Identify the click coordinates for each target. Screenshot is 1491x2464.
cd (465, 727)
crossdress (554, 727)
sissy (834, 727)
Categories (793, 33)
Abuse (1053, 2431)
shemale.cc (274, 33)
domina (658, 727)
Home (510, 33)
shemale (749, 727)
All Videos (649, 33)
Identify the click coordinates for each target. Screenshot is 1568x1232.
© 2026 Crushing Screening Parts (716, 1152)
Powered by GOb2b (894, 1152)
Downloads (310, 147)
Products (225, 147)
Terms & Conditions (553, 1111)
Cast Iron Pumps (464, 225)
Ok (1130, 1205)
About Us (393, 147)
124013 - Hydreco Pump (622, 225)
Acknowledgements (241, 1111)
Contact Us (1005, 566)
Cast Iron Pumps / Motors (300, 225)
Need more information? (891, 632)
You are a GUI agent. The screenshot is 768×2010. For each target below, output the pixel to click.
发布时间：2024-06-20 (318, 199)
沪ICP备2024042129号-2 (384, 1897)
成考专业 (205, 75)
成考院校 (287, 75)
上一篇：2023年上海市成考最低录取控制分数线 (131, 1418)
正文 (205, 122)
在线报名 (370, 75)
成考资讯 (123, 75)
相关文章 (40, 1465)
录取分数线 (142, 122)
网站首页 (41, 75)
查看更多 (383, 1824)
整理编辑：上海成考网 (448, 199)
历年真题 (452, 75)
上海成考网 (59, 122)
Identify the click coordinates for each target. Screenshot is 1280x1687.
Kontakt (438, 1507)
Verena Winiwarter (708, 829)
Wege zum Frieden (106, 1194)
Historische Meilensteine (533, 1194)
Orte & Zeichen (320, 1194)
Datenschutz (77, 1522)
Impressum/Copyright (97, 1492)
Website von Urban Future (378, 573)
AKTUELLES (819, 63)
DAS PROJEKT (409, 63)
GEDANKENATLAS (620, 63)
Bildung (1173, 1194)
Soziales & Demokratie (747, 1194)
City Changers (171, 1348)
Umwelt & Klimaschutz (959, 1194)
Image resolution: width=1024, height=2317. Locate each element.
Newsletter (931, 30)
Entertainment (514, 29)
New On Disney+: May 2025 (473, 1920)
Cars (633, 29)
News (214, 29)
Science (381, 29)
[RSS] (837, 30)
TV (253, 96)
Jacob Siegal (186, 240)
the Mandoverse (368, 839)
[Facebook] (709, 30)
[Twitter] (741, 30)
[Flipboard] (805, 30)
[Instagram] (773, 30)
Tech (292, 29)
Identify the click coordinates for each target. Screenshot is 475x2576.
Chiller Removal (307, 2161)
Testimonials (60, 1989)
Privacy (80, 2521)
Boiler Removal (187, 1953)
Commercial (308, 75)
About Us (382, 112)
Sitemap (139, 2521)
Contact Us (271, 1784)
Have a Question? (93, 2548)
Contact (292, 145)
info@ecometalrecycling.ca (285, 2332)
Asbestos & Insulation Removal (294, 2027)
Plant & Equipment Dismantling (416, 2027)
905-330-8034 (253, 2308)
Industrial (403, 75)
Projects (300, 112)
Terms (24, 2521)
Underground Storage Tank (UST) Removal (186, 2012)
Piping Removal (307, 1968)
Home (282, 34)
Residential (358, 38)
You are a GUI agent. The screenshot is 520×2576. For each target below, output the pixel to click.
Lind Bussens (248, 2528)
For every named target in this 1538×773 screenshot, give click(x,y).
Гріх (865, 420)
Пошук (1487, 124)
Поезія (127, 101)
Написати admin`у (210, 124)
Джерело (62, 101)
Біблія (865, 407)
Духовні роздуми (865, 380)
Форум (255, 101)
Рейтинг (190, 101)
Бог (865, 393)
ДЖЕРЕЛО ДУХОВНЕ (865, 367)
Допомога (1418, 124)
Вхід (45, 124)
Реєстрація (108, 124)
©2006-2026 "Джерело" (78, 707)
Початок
****************************************
▶ **Exercise aim**
Rewrite every line of the entries above as a JSON list of strings, with one string per line and blank lines omitted.

▶ **Task result**
[
  "Identify the click coordinates for each target. Screenshot is 1491x2464.",
  "cd (465, 727)",
  "crossdress (554, 727)",
  "sissy (834, 727)",
  "Categories (793, 33)",
  "Abuse (1053, 2431)",
  "shemale.cc (274, 33)",
  "domina (658, 727)",
  "Home (510, 33)",
  "shemale (749, 727)",
  "All Videos (649, 33)",
  "Identify the click coordinates for each target. Screenshot is 1568x1232.",
  "© 2026 Crushing Screening Parts (716, 1152)",
  "Powered by GOb2b (894, 1152)",
  "Downloads (310, 147)",
  "Products (225, 147)",
  "Terms & Conditions (553, 1111)",
  "Cast Iron Pumps (464, 225)",
  "Ok (1130, 1205)",
  "About Us (393, 147)",
  "124013 - Hydreco Pump (622, 225)",
  "Acknowledgements (241, 1111)",
  "Contact Us (1005, 566)",
  "Cast Iron Pumps / Motors (300, 225)",
  "Need more information? (891, 632)",
  "You are a GUI agent. The screenshot is 768×2010. For each target below, output the pixel to click.",
  "发布时间：2024-06-20 (318, 199)",
  "沪ICP备2024042129号-2 (384, 1897)",
  "成考专业 (205, 75)",
  "成考院校 (287, 75)",
  "上一篇：2023年上海市成考最低录取控制分数线 (131, 1418)",
  "正文 (205, 122)",
  "在线报名 (370, 75)",
  "成考资讯 (123, 75)",
  "相关文章 (40, 1465)",
  "录取分数线 (142, 122)",
  "网站首页 (41, 75)",
  "查看更多 (383, 1824)",
  "整理编辑：上海成考网 (448, 199)",
  "历年真题 (452, 75)",
  "上海成考网 (59, 122)",
  "Identify the click coordinates for each target. Screenshot is 1280x1687.",
  "Kontakt (438, 1507)",
  "Verena Winiwarter (708, 829)",
  "Wege zum Frieden (106, 1194)",
  "Historische Meilensteine (533, 1194)",
  "Orte & Zeichen (320, 1194)",
  "Datenschutz (77, 1522)",
  "Impressum/Copyright (97, 1492)",
  "Website von Urban Future (378, 573)",
  "AKTUELLES (819, 63)",
  "DAS PROJEKT (409, 63)",
  "GEDANKENATLAS (620, 63)",
  "Bildung (1173, 1194)",
  "Soziales & Demokratie (747, 1194)",
  "City Changers (171, 1348)",
  "Umwelt & Klimaschutz (959, 1194)",
  "Image resolution: width=1024, height=2317. Locate each element.",
  "Newsletter (931, 30)",
  "Entertainment (514, 29)",
  "New On Disney+: May 2025 (473, 1920)",
  "Cars (633, 29)",
  "News (214, 29)",
  "Science (381, 29)",
  "[RSS] (837, 30)",
  "TV (253, 96)",
  "Jacob Siegal (186, 240)",
  "the Mandoverse (368, 839)",
  "[Facebook] (709, 30)",
  "[Twitter] (741, 30)",
  "[Flipboard] (805, 30)",
  "[Instagram] (773, 30)",
  "Tech (292, 29)",
  "Identify the click coordinates for each target. Screenshot is 475x2576.",
  "Chiller Removal (307, 2161)",
  "Testimonials (60, 1989)",
  "Privacy (80, 2521)",
  "Boiler Removal (187, 1953)",
  "Commercial (308, 75)",
  "About Us (382, 112)",
  "Sitemap (139, 2521)",
  "Contact Us (271, 1784)",
  "Have a Question? (93, 2548)",
  "Contact (292, 145)",
  "info@ecometalrecycling.ca (285, 2332)",
  "Asbestos & Insulation Removal (294, 2027)",
  "Plant & Equipment Dismantling (416, 2027)",
  "905-330-8034 (253, 2308)",
  "Industrial (403, 75)",
  "Projects (300, 112)",
  "Terms (24, 2521)",
  "Underground Storage Tank (UST) Removal (186, 2012)",
  "Piping Removal (307, 1968)",
  "Home (282, 34)",
  "Residential (358, 38)",
  "You are a GUI agent. The screenshot is 520×2576. For each target below, output the pixel to click.",
  "Lind Bussens (248, 2528)",
  "For every named target in this 1538×773 screenshot, give click(x,y).",
  "Гріх (865, 420)",
  "Пошук (1487, 124)",
  "Поезія (127, 101)",
  "Написати admin`у (210, 124)",
  "Джерело (62, 101)",
  "Біблія (865, 407)",
  "Духовні роздуми (865, 380)",
  "Форум (255, 101)",
  "Рейтинг (190, 101)",
  "Бог (865, 393)",
  "ДЖЕРЕЛО ДУХОВНЕ (865, 367)",
  "Допомога (1418, 124)",
  "Вхід (45, 124)",
  "Реєстрація (108, 124)",
  "©2006-2026 \"Джерело\" (78, 707)",
  "Початок"
]